Charoses (a.k.a. charoset, haroset, haroseth) is a traditional Jewish dish served during the spring feast of Passover. From a culinary standpoint, it is one of the world's great applesauces or chutneys although Jews never think of it as such, a fine accompaniment to the traditional Passover lamb or brisket, and, Heaven forgive me, it's a great side dish for pork chops. By the way, has anybody else noticed how many great BBQ chefs are Jews?
The original recipe for Charoses was created thousands of years ago as an integral part, I think the best part, of the Passover Seder. The Seder is a ritual evening meal Jews eat in large family groups to celebrate the Old Testament story of Exodus, the liberation of their ancestors from the Egyptians by Moses, the 40 years of wandering in the desert, and presentation of the 10 Commandments.
Here's my version of Charoses, inspired by a recipe from my friend Sharon Eisenberg's friend's grandmother-in-law. Really.
Charoses tastes just fine as soon as you make it, but it improves with a day or two of age as the apples and raisins absorb the wine and spice flavors.
Course. Dinner. Appetizer. Salad. Side Dish.
Cuisine. Jewish. American.
Preparation time. 20 minutes
1/2 cup raisins
1 cup unsalted walnuts, chopped into pieces smaller than a pea
1/4 teaspoon powdered ginger
1/4 teaspoon cinnamon
2 tablespoons honey
1/3 cup red wine
2 pinches Morton's kosher salt
3 large apples
About the apples. Go for crisp, tart, crunchy apples like Braeburn, Fuji, Gala, Granny Smith, or Sweet Delicious.

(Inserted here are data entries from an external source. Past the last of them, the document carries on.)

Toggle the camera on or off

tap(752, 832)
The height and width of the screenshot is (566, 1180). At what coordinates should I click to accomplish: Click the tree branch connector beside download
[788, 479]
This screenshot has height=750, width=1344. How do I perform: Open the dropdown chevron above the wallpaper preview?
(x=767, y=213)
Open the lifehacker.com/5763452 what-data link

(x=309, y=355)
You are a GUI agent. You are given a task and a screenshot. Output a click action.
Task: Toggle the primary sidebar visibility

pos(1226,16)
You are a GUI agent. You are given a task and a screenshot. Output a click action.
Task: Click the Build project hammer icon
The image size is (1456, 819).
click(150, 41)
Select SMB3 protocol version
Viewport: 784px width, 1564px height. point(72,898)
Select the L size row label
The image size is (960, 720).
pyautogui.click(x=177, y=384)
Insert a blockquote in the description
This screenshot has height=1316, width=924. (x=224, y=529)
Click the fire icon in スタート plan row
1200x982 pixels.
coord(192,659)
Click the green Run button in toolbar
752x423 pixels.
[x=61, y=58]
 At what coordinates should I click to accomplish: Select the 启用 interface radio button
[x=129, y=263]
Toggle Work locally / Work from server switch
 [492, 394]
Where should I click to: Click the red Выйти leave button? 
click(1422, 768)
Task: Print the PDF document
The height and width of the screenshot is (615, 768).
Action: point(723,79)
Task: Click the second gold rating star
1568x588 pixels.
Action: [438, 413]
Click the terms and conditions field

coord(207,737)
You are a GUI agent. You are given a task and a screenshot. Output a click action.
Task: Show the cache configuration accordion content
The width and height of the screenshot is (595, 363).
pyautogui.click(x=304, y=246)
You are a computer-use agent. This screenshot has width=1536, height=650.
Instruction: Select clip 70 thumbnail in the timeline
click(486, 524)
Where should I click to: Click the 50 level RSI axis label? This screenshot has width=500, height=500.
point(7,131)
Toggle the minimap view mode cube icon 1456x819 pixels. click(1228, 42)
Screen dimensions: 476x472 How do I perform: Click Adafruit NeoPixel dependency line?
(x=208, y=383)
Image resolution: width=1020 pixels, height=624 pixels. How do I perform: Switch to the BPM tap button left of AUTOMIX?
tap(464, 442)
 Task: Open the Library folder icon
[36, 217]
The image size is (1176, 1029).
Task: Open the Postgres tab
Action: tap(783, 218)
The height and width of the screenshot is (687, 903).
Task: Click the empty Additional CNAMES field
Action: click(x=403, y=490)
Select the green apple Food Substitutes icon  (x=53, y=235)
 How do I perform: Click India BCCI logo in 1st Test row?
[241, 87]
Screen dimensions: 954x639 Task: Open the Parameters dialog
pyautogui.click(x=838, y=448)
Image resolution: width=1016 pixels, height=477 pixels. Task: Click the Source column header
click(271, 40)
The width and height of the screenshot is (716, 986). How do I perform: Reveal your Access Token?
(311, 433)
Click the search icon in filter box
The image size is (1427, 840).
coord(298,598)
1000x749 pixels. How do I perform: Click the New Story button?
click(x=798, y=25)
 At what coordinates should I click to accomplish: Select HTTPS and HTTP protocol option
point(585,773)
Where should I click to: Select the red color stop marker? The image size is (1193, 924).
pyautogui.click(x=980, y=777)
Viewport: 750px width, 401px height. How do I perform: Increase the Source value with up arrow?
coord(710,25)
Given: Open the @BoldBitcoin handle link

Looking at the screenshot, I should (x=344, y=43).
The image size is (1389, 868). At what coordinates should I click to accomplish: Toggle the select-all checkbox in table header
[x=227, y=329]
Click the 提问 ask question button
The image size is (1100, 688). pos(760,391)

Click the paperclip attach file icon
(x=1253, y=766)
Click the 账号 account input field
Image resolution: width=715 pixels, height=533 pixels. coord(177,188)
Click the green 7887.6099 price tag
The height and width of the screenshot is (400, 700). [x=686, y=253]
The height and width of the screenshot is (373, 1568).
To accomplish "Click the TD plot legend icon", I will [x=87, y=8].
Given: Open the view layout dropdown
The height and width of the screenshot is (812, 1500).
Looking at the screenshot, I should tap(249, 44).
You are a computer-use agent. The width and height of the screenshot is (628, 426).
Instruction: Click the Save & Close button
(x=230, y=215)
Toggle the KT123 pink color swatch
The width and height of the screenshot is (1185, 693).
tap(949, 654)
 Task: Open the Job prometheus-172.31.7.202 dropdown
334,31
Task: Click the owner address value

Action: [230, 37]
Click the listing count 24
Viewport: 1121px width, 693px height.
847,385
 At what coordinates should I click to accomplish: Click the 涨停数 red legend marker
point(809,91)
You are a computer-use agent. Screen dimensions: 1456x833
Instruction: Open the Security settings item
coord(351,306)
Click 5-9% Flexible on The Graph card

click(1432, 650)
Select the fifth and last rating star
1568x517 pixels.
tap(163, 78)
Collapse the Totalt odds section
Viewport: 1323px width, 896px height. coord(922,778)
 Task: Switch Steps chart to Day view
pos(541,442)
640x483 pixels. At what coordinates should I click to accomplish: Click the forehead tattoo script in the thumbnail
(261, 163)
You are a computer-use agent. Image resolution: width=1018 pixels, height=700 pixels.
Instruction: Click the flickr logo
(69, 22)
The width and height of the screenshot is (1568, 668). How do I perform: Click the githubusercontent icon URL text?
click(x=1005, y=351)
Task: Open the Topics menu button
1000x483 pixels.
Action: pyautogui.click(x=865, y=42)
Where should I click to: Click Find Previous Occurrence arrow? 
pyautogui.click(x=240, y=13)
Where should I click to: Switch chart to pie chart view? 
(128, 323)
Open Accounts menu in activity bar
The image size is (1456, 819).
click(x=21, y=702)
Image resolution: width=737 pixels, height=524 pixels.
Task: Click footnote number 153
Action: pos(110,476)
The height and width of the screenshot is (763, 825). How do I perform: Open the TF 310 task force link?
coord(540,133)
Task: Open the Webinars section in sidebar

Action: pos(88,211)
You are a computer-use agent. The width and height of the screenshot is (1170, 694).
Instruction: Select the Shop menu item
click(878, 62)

About the wine. In the US it is traditional to use sweet Concord wine. I prefer Manischewitz to Mogen David. If you can't bring yourself to buy sweet Concord wine, I recommend a ruby port or a young grapey Beaujolais with another tablespoon of honey. If you wish, you can even substititute non-alcoholic grape juice. Interestingly, if you tell American Jews that the Concord is native to North American and it is never used in Israel or Europe, they are shocked and will usually not believe you.
Optional mix-ins. There are slight differences in the charoses around the world where the locals take advantage of local ingredients. Some recipes use chopped pitted dates, chopped dried apricots, chopped almonds, pine nuts, orange zest, hazel nuts, and lemon juice.
1) Put the raisins, walnuts, ginger, cin, honey, salt, and wine in a mixing bowl and mix.
2) Peel the apple. Cut it in quarters and remove the core and stems. Chop into bits about the size of a pea and mix them in. To make it more of a paste, you can chop the apples in a food processor or mash them in the bowl, just be careful not to turn them into mush. Taste and add more of anything you wish. If possible, age for a few hours or overnight. Serve on matzoh or as a side dish.
The meal contains several required dishes meant to symbolize the events in the biblical story:
Charoses, the applesauce, represents the mortar and bricks the slaves used to build Egyptian homes and monuments. It comes from the Hebrew word cheres, which means clay.
Matzo, a cracker that is similar to the unleavened bread Jews ate as they ran from Egypt in the desert.
Karpas, a green vegetable such as parsley, symbolic of spring, that is dipped in salt water representing tears.
Z'roa, a bone, usually a lamb shank, to remind them of the lamb that was sacrificed and its blood swabbed on the doorways of Jews so the angel of death would pass over (hence, Passover).
Maror, horseradish to remind them of the bitterness of slavery.
Beitzah, a roasted egg which symbolizes, depending on the rabbi you ask, either mourning, or the rebirth of the Jewish people, or the loss of the Temple of Jerusalem, which is a lot of responsibility for one egg.
Kiddush, four glasses of wine are blessed as symbols of blood.
There are numerous recipes for charoses depending on which part of the diaspora your bubbe's (grandmother's) family came from, and not surprisingly, learned rabbis argue about every detail: What must be in it, what must not be in it, how to make it, and how it is to be served. I fully expect complaints that, in my charoses recipe, I have not chopped the apples fine enough to make it look like mortar. Oy!
The main course of the dinner is often brisket, a cheap, tough cut of beef that some peasants could afford for holidays. Most Jews braise it in liquid, but in Texas, smoke-roasted barbecue beef brisket is the choice of goys (non-Jews) year round. No reason it can't be used for Passover now that barbecue season has begun. Another common Seder dish is potato pancakes, called latkes, and they also go great with barbecue.
Charoses tastes just fine as soon as you make it, but it improves with a day or two of age as the apples and raisins absorb the wine and spice flavors. It is traditionally served on matzo (I'm partial to Streit's Lightly Salted Matzo). If you're not Jewish and you can't find matzo, Carr's Table Water Crackers are very similar and widely available.